And all of these helicopters will have had their own highly-trained crews, not all of whom will have been "on holiday" that day.
The government quarter of Oslo had just been attacked that morning! A huge explosion, and eight people killed. Surely the entire nation was on high alert, especially the cops? A national State of Emergency was declared after that explosion, right?
The police could have requisitioned any helicopter in the country, immediately. Nor would any of the owners have objected in the slightest. Kids were being massacred in their dozens, for a
long time, while trapped on a tiny island.
Cowardice and bad decision-making were the real culprits in the effed up response.
This is always the kind of explanation given, in every country. "Whoops, gosh darn, I'm such a butterfingers, oops, keep tripping over my own feet, oops again!, didn't see
that coming!", etc., etc. The Incompetence Excuse. The Keystone Cops yarn. "The CIA failed to communicate properly with the FBI, and therefore 9/11 happened. We're a bit crap, sorry, but please be gentle with us." I don't buy it.
----------
▸ **Exercise 1**: Repeat the comment on the Oslo police response from "Cowardice and bad" to "don't buy it.".
▸ **Exercise 2**: Continue the comment on the Oslo police response, starting after its final sentence.
The lines after this comment on the Oslo police response are separate material with no connection to it.

▸ **Information provided**:
----------
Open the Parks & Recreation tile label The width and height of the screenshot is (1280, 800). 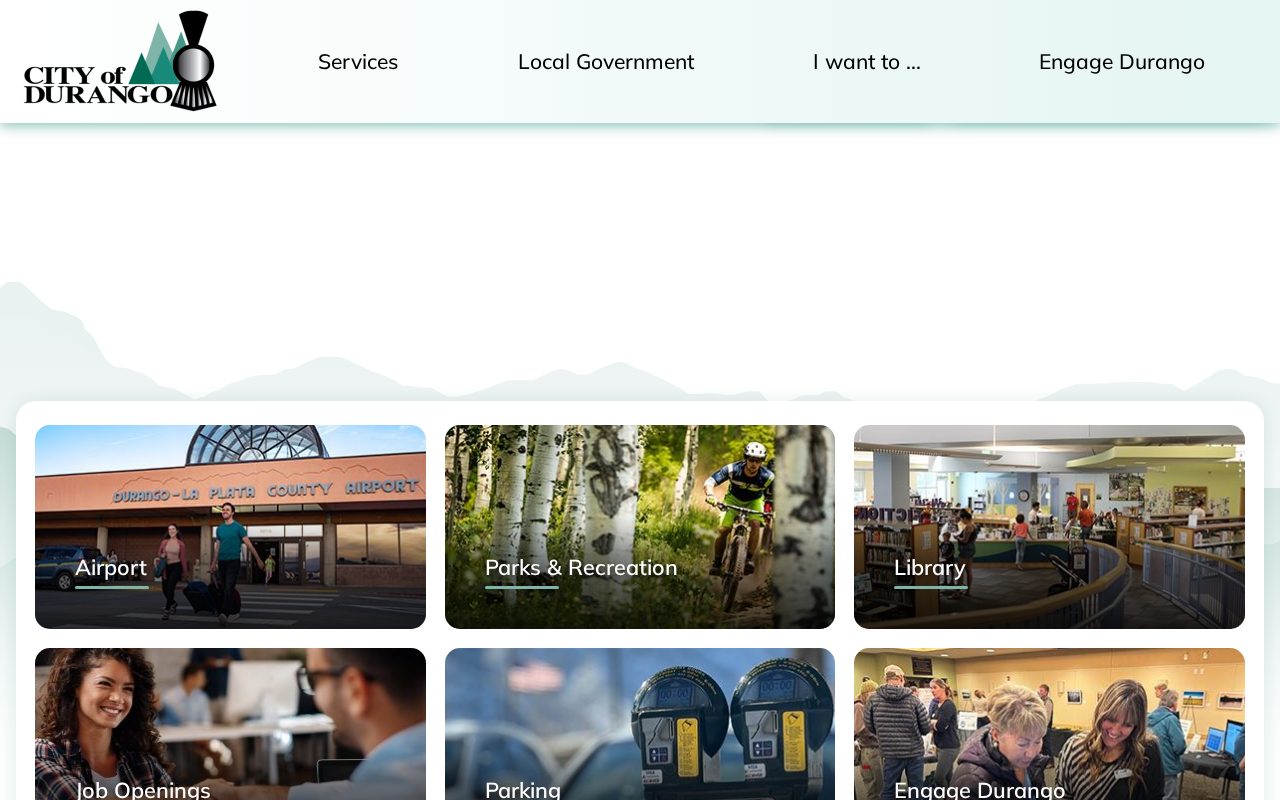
----------
▸ **Exercise response 1**:
Cowardice and bad decision-making were the real culprits in the effed up response.
This is always the kind of explanation given, in every country. "Whoops, gosh darn, I'm such a butterfingers, oops, keep tripping over my own feet, oops again!, didn't see
that coming!", etc., etc. The Incompetence Excuse. The Keystone Cops yarn. "The CIA failed to communicate properly with the FBI, and therefore 9/11 happened. We're a bit crap, sorry, but please be gentle with us." I don't buy it.

▸ **Exercise response 2**:
Maybe I'm missing something obvious here, Dr Evil, but I have no idea what it could be. I simply do not believe that the Norwegian police could not get hold of a single helicopter, or a single trained crew, literally immediately. All it took was a phone call.
Surely some very serious questions were being asked in Norway, in the aftermath? Or did everyone just accept this "No helicopter, 'cos the crew were on holiday" yarn?
PS Some context: I'm writing this in Germany, where the media have been tying themselves in knots for years now, trying very hard not to ask the ever-more-unavoidable question: Was there high-level complicity, in German police and intelligence circles, with the serial murder of ten immigrants between 2000 and 2007?
- Wiki for convenience (there's very little about it in English):
Bosphorus serial murders - often repulsively referred to as "the kebab murders" ("
Dönermorde").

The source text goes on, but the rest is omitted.